Perguntei como foi a experiência de Fujii com o machismo no ambiente de desenvolvimento. Sobre isso, ela seguiu contando fatos muito interessantes que mostram que existem barreiras, mas que quando o quesito técnico fala mais alto, elas são completamente destrutíveis:
Sofri só o machismo implícito, piadinhas, etc. No IRC todo mundo me trata como homem, aí tem o de sempre: se eu falo que sou mulher, levo já um: “VC É MULHER??!!!!???” – Fico muito triste porque a partir daí eles acham que eu sou um ET, uma raridade e ainda tem uns que acham apropriado falar aqueles “elogios”…

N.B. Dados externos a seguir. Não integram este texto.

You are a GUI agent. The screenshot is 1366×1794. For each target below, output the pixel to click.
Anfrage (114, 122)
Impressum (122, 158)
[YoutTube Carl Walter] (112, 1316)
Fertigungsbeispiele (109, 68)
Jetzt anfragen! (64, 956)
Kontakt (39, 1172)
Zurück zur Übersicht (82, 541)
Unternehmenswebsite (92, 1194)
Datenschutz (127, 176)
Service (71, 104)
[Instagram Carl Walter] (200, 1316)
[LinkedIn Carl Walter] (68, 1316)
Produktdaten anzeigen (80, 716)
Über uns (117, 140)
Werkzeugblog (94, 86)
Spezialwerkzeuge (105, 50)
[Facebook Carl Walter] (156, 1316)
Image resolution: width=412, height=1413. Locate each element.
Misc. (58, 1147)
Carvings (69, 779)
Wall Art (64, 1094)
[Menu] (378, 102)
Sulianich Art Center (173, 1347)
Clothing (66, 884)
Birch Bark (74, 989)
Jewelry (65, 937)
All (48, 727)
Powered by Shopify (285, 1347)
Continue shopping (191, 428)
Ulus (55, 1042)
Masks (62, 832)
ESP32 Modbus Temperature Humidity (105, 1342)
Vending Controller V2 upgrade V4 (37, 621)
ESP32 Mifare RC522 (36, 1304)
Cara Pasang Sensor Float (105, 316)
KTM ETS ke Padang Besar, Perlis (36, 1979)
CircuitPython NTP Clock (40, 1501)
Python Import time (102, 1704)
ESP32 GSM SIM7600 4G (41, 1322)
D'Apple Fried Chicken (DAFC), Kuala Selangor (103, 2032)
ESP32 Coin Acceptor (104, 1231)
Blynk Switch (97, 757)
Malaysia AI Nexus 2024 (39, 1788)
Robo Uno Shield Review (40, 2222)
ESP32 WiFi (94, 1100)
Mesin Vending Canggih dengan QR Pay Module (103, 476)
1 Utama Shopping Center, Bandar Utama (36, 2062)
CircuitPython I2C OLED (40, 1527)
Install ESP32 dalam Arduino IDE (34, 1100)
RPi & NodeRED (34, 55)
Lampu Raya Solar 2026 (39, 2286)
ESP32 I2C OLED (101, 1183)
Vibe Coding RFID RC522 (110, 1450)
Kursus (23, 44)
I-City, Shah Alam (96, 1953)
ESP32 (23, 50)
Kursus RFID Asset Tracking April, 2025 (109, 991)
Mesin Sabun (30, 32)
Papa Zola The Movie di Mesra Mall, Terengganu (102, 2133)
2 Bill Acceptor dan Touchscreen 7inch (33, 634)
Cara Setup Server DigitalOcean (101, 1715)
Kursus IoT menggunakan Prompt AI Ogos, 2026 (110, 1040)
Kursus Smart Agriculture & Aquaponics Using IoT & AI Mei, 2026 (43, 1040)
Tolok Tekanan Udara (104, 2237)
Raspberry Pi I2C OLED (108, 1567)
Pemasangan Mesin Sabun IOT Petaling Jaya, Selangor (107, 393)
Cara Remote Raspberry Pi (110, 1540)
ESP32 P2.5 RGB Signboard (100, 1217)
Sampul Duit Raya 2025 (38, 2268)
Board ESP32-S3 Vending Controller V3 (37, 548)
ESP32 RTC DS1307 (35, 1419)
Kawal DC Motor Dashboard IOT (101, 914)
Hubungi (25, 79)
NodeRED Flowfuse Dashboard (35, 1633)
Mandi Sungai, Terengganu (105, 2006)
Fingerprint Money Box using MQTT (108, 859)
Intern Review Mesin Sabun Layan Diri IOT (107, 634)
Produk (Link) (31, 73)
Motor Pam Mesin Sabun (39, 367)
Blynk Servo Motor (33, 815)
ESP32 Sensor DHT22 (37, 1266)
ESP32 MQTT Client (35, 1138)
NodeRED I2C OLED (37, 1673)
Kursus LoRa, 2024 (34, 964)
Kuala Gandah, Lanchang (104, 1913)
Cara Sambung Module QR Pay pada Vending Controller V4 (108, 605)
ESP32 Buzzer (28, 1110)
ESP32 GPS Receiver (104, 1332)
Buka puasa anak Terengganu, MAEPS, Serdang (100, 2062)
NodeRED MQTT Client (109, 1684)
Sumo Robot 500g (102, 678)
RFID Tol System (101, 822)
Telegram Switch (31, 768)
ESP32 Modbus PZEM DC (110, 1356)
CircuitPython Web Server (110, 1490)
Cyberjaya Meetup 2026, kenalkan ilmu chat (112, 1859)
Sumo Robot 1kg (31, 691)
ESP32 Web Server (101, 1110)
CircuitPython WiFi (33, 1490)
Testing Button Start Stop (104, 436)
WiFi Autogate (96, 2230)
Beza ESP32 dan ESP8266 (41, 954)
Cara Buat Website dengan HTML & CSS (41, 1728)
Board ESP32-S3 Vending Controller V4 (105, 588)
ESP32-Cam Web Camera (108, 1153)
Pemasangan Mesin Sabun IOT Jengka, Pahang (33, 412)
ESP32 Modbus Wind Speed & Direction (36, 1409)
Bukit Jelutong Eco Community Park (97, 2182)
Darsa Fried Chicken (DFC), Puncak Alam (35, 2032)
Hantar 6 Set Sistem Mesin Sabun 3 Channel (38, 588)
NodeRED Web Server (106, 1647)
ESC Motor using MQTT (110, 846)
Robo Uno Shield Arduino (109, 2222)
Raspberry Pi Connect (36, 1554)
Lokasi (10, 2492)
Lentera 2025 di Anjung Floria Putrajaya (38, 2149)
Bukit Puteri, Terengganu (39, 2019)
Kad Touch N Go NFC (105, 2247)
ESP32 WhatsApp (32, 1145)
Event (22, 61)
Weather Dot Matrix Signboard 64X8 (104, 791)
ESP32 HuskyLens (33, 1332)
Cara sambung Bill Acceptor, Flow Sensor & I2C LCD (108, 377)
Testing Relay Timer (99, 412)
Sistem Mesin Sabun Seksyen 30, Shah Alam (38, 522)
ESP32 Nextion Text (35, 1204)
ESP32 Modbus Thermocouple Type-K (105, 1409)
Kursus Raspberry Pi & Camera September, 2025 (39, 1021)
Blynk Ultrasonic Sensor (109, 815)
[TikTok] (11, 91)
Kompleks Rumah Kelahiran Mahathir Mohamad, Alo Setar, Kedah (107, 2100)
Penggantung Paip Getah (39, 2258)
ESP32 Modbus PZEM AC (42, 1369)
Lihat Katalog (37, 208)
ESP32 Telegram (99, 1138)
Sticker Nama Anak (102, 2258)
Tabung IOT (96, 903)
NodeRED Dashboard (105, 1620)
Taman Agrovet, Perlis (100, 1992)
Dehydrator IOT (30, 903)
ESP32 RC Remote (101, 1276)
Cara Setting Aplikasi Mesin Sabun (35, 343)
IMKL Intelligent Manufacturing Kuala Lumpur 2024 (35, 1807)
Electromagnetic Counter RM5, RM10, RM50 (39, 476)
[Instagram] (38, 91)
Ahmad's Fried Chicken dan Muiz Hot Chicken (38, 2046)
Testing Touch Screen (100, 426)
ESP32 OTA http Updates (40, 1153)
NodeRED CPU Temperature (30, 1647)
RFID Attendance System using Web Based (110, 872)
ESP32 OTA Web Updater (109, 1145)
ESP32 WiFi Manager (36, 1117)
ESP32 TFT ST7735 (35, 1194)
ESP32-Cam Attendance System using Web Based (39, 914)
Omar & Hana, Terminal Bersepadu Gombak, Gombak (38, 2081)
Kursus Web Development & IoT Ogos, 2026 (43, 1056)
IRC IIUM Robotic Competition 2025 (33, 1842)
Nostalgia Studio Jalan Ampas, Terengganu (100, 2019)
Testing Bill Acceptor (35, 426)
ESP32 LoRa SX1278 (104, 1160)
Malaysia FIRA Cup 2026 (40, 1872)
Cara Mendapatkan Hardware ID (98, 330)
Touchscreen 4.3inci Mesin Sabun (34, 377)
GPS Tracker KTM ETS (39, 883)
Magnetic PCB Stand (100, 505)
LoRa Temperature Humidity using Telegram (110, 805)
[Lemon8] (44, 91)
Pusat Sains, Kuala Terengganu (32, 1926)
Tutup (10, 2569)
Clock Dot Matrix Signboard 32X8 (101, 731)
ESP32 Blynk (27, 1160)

Uma vez,um colega meu de UFMG me disse que era mais fácil porque eu era mulher. Fiquei muito brava. Eu trabalhava desde o primeiro período, ralava muito, mas ele achava que eu conseguia as coisas porque era mulher. Eu tinha muito mais experiência que a maioria, tinha feito curso técnico no CEFET e trabalhava, mas ainda assim, ele achava que eu era boa porque todo mundo me ajudava pelo fato de ser mulher e bonita.
Esse foi o único que falou explicitamente,mas é incrível como o povo dá menos moral quando sabe que vc é mulher. O problema de comprovar que pessoas acreditam menos no seu trabalho quando você é mulher é que é preconceito velado, quase ninguém tem coragem de falar. Claro que tem gente que não: ja ouvi elogios pelo meu trabalho, mesmo quando ficavam sabendo que eu não sou homem.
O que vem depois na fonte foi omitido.